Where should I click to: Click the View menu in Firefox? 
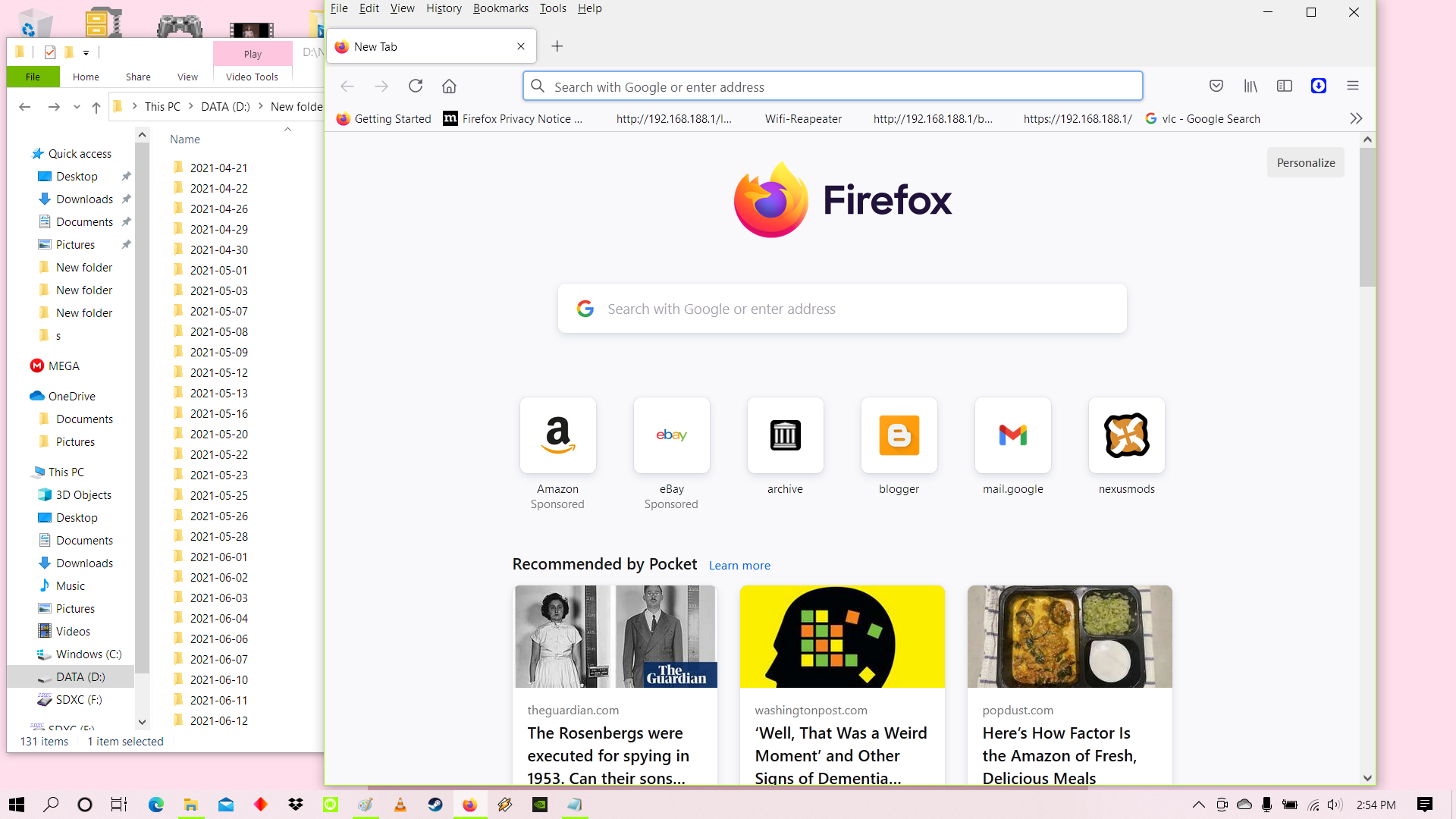pos(402,8)
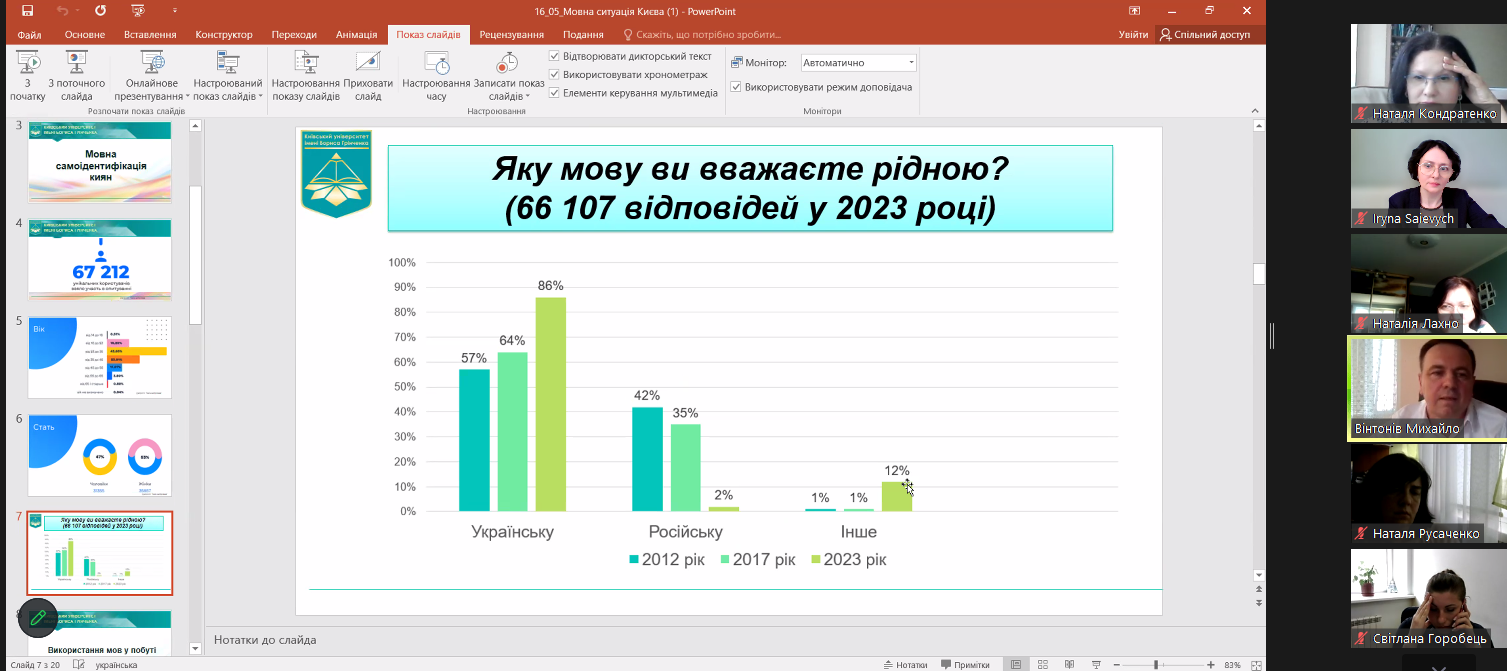
Task: Click Hide Slide (Приховати слайд) icon
Action: click(367, 74)
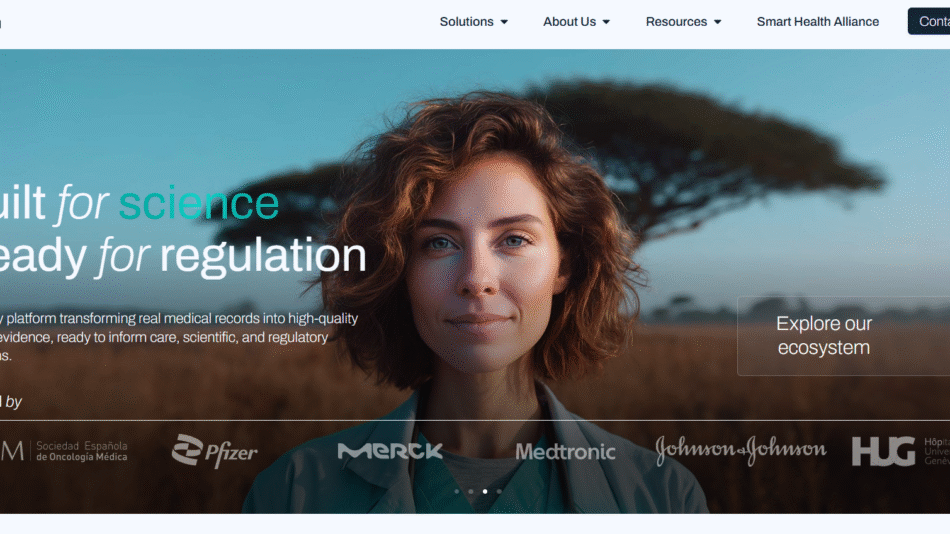Expand the About Us dropdown arrow
This screenshot has width=950, height=534.
click(x=606, y=22)
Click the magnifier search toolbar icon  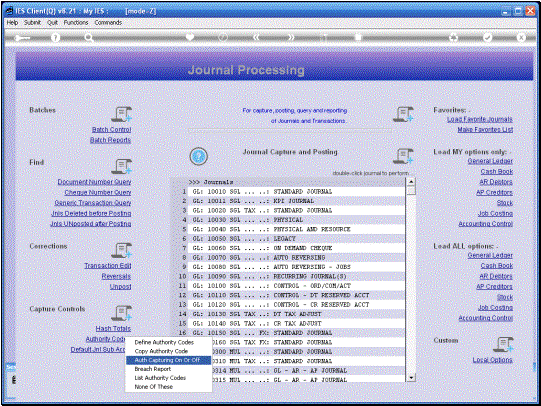pyautogui.click(x=89, y=38)
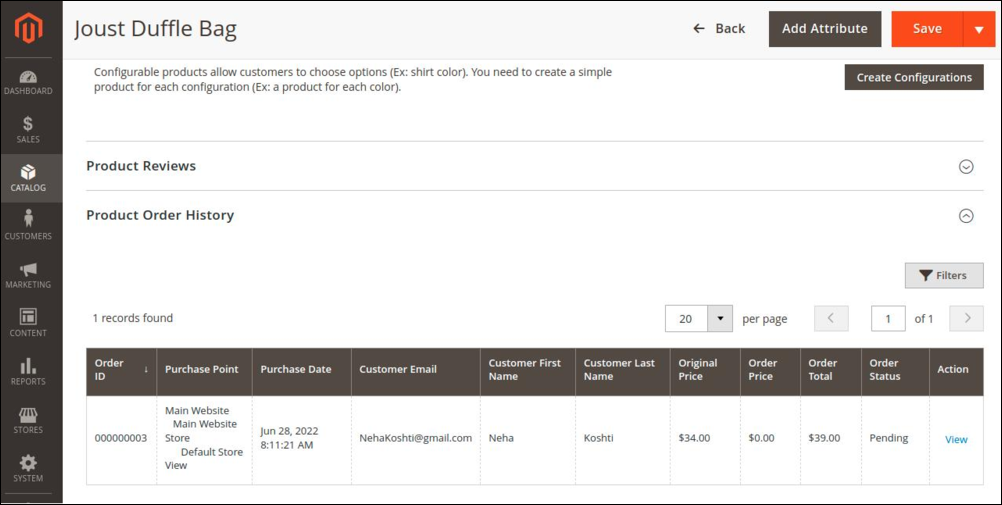This screenshot has width=1002, height=505.
Task: Open the Dashboard sidebar icon
Action: coord(28,82)
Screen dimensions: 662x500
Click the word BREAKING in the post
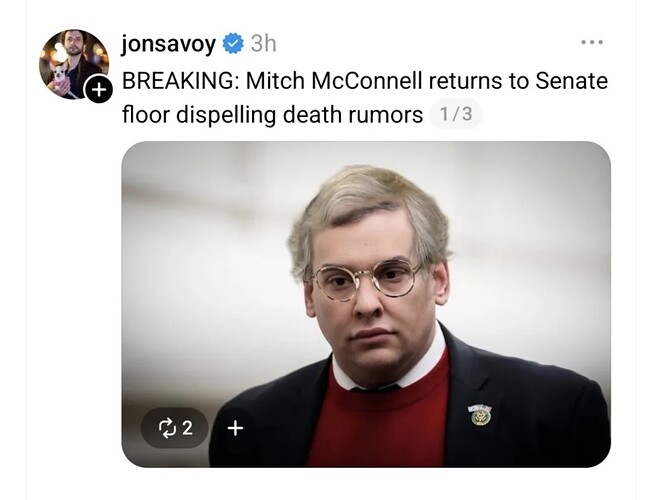coord(180,81)
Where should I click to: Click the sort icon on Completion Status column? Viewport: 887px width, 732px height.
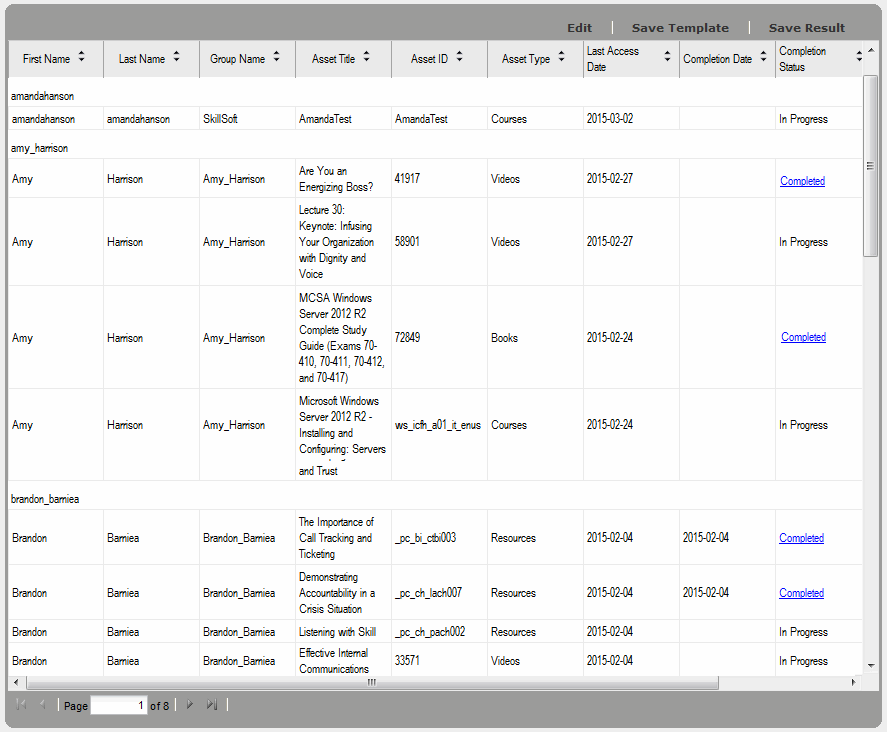(x=858, y=57)
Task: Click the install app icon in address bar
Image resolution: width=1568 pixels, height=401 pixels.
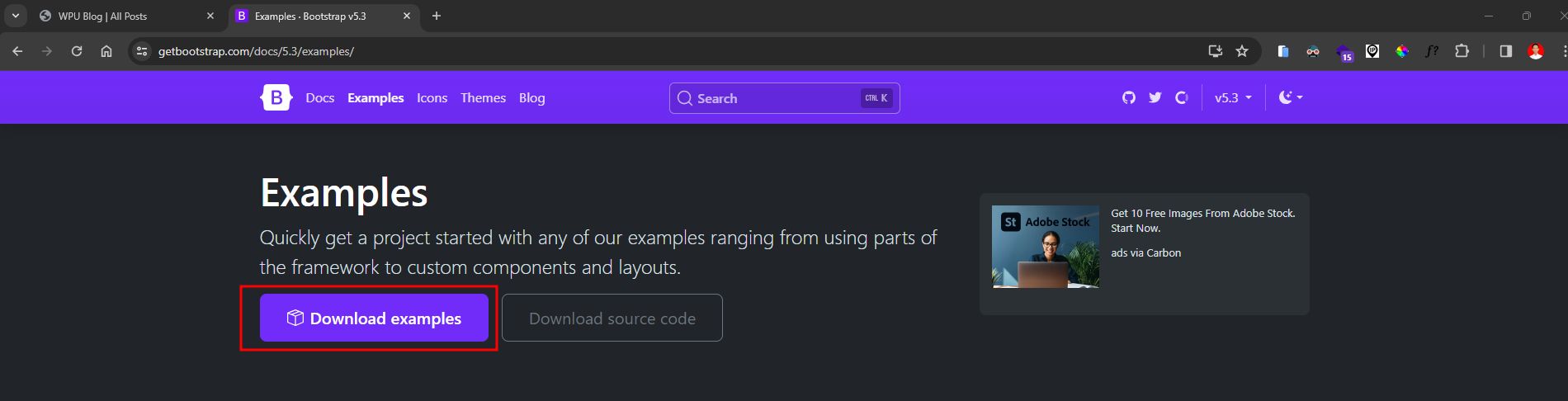Action: click(1215, 51)
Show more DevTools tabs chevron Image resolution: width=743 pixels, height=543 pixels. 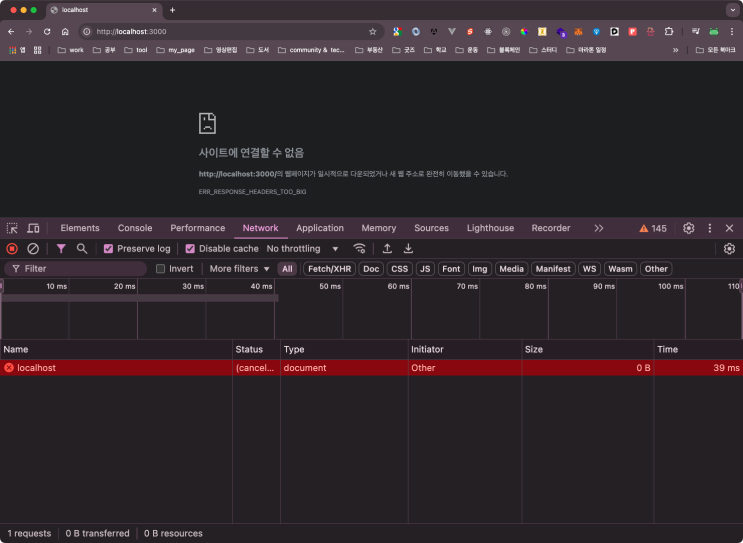[598, 228]
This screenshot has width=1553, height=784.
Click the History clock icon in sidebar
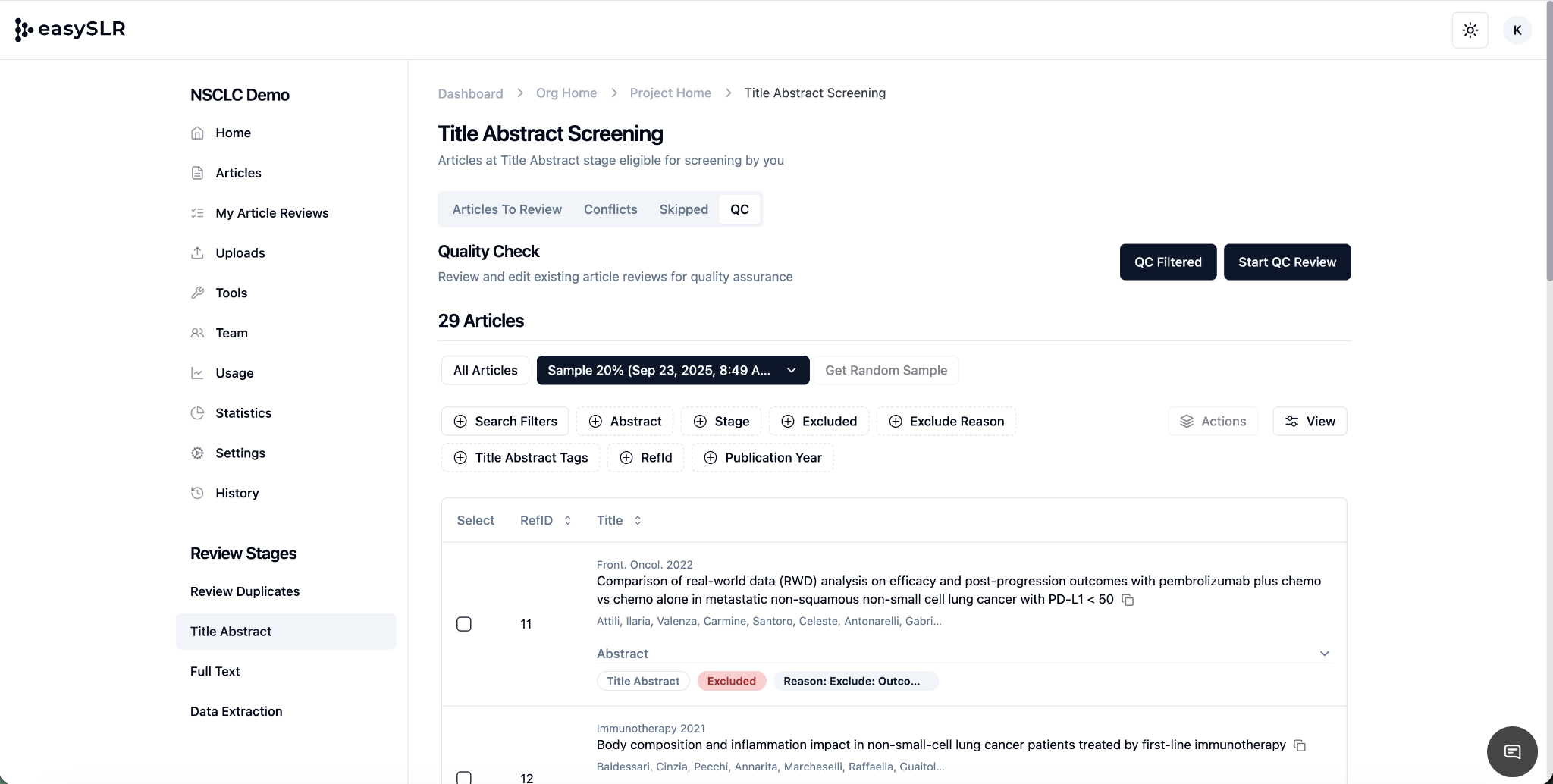point(197,493)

============================================================

[Problem]: Exactly the lines from the one that contains "This screenshot has width=1553, height=784." to the last line of the data, both included, should be set down, and no pictures should appear among them.

[Solution]:
This screenshot has width=1553, height=784.
Click the History clock icon in sidebar
point(197,493)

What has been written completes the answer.